3K views 13 replies 7 participants last post by  beetlebz 
#1 ·
so out of frustration with the health of my tanks, I decided to check my tap water params again.

ammonia between .25 and .50 ppm, and nitrate between 5 and 10ppm. GRR. Well im sure thats at least SOME of where the ammonia is coming from, but 1) is it possible that that much ammonia could be keeping my tanks from cycling completely? the ammonia level was a smidge higher in my 29g than my tap water, so that would lead me to believe the ammonia is still accumulating as it should NOT in the 29g itself.

and the big question... If I go with something like purapad, or filter bags with pura complete or any kind of filtration media to remove nitrates and ammonia, will this solve my problem, and not negatively affect my plants?

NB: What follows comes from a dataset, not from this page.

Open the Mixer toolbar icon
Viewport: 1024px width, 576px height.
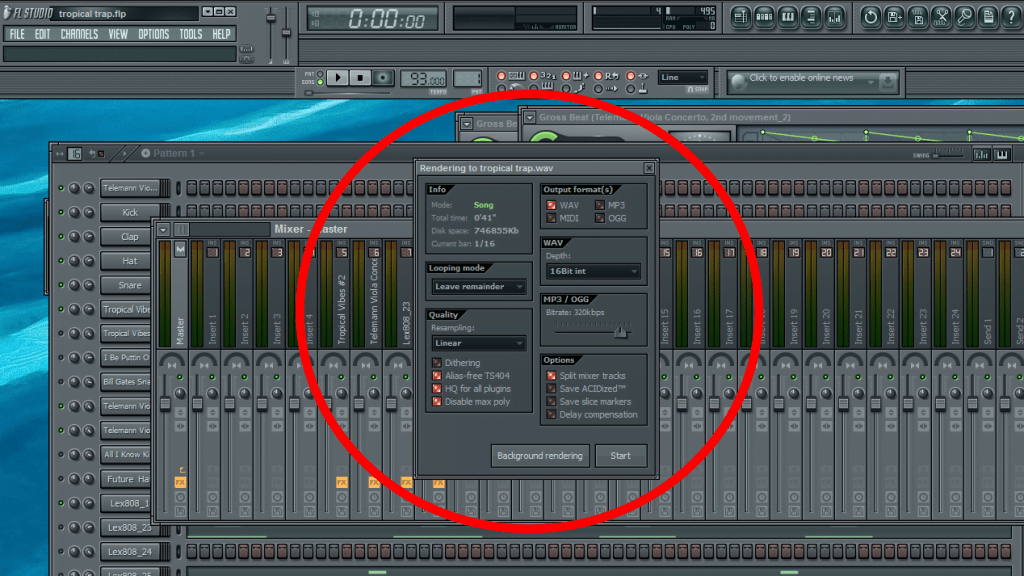pos(836,17)
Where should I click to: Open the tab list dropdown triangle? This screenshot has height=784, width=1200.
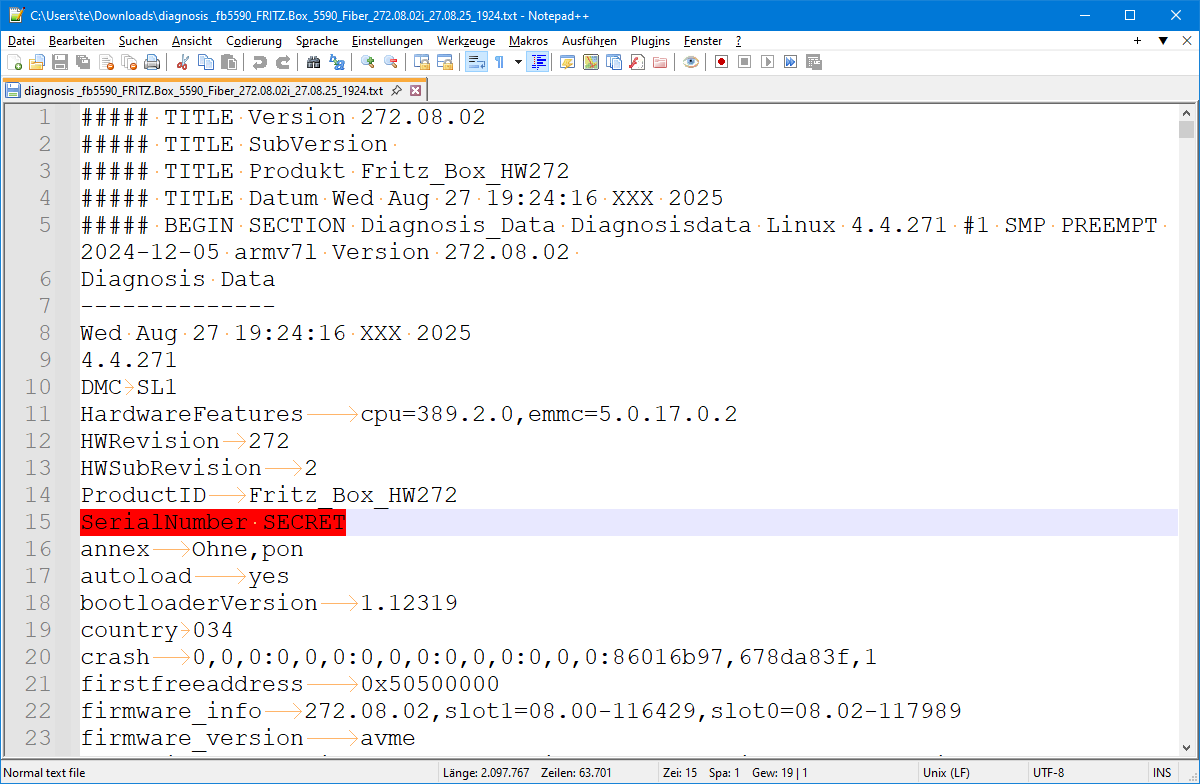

I cant see spending the money for crystal rock, nor a RO filter system when I have a 110g tank to do water changes in ;)
 
#2 ·
Your tap water readings for Ammonia are typical for most metropolitan areas. You should be adding a product such as Amquel to remove the ammonia from your tap prior to adding it to your tank. Even after adding Amquel, your test kit may still show an ammonia level, because Amquel causes toxic ammonia ions to bond with other ions, placing the ammonia into a non-toxic form. (Sorry, i'm not a chemistry expert, but the general idea is whats important.)

The Nitrates of 10ppm are really not a concern for a freshwater system.
 
#4 ·
this is actually a private well, which is why its troubling. I tested it once almost a year ago and didnt see any signs but then again who knows... im a moron sometimes. i have the api master kit, btw, im not sure what it tests for, but i think it does test for both types of ammonia. Is that really the best way to neutralize the ammonia, versus something that will physically remove it?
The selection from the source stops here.